First, in case the adblocker in question isn’t familiar, uBlock origin is a free and open source web extension that aims to block ads, trackers and privacy-infrining services from harvesting user data as they browser websites among other things. A website can embed other web services into their experience that take actions while the user accesses that website. This is generally very useful, as it lets website builders to use other tools like load content from across the internet. However, it also enables ad networks and other data harvesters to easily track user behaviour across websites.
The Research
I checked a couple of other Canadian news agencies online to build up some initiution and it became obvious the CBC wasn’t going to be the worst offender - Global News and CTV also had 18 and 10 blocked domains and I’d reckon there are worse actors out there. Each site loaded a bunch of ad network services, user interaction tracking, and plenty of other marketing/product related software that provides the companies the lowest level analytics into user behaviour on their platform. I also realized that I’d need to shore up my own data collection efforts of these trackers to provide any sort of concrete understanding of the state of news agencies data collecting practices.
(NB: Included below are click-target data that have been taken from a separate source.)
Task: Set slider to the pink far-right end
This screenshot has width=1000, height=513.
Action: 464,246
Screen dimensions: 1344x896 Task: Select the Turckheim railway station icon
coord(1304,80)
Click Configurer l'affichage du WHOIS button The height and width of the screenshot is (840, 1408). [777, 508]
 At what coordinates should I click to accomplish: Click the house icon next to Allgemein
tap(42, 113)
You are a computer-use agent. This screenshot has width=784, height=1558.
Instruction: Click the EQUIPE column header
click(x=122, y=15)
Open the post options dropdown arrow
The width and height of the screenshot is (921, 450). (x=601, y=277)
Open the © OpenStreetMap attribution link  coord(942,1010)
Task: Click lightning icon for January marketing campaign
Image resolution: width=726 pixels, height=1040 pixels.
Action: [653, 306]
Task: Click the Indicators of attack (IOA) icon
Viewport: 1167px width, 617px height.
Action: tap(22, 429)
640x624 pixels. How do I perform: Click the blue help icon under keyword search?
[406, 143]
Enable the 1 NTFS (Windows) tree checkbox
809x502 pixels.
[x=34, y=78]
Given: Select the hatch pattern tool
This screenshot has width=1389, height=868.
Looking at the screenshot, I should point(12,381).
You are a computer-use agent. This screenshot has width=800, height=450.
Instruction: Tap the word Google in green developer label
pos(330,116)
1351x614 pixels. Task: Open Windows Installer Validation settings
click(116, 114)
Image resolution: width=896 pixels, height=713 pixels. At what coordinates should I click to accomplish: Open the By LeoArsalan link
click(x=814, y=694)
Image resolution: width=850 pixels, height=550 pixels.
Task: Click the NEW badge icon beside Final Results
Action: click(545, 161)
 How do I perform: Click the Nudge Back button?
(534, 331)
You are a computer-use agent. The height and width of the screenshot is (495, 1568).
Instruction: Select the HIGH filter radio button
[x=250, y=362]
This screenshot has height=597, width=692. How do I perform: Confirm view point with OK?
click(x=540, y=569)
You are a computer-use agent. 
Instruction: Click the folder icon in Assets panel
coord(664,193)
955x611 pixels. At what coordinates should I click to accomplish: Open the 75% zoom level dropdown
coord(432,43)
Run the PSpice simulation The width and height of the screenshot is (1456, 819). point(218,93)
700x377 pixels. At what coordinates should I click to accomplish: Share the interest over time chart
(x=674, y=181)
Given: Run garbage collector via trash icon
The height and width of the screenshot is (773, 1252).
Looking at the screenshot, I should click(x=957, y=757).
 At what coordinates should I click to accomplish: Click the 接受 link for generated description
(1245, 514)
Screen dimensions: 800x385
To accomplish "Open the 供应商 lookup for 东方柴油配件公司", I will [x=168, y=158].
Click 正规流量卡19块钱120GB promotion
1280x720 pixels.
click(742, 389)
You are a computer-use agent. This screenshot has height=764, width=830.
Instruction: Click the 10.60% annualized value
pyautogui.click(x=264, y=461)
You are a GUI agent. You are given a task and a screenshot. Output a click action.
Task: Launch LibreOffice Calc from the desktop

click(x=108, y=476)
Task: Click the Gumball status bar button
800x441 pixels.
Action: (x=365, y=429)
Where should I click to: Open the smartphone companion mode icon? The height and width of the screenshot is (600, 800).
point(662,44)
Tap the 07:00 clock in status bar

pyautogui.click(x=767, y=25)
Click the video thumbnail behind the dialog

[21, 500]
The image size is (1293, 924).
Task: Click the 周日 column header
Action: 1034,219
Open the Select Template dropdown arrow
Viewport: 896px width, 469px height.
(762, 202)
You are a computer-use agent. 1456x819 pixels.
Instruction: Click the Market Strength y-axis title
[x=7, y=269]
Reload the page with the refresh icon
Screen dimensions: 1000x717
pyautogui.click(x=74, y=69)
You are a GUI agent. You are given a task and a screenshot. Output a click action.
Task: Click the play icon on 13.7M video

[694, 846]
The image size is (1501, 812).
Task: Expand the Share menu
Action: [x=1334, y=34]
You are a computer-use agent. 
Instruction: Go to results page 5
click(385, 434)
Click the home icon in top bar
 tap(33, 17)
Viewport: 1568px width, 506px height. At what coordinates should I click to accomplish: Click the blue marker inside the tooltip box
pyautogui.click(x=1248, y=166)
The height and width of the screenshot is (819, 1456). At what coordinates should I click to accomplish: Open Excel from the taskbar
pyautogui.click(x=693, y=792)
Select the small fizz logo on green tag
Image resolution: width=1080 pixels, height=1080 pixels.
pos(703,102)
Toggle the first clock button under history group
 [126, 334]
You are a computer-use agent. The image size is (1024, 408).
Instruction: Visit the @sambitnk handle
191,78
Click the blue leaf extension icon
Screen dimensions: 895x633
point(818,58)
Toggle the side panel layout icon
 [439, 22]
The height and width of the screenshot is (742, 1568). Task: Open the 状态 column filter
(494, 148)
You see, not all trackers are equal and just gut-checking blocked domains isn’t particularly interesting. Plus, manually analysizing even a fews websites would be slow and prone to mistakes.
So I built out an automated tracker checker that scans and processes a list of sites, and then compiles all the raw data into a human digestible analysis on the sites. I called the project autotracko which is available on Github and has more details of how the actual mechanics work. The high level is it leverages a headless browser with a bunch of NodeJS code to load a list of domains, find what requests the pages make, then crosscheck the request domains to a tracker blocklist from DuckDuckGo which provides an up-to-date list of suspected trackers.
After running through the list, there are a couple scripts to automatically compile interesting statistics from the raw results and provide insights of what types of trackers are commonly used, which sites use what trackers, and other geographic data, like what countries news agency use the most trackers. There’s also a dashboard if you’re interested in exploring the data visually.
Whats next
And since I was investigating news agencies, I acted like a journalist and sent a request to the CBC asking for clarity in their data policies to get their side of the story.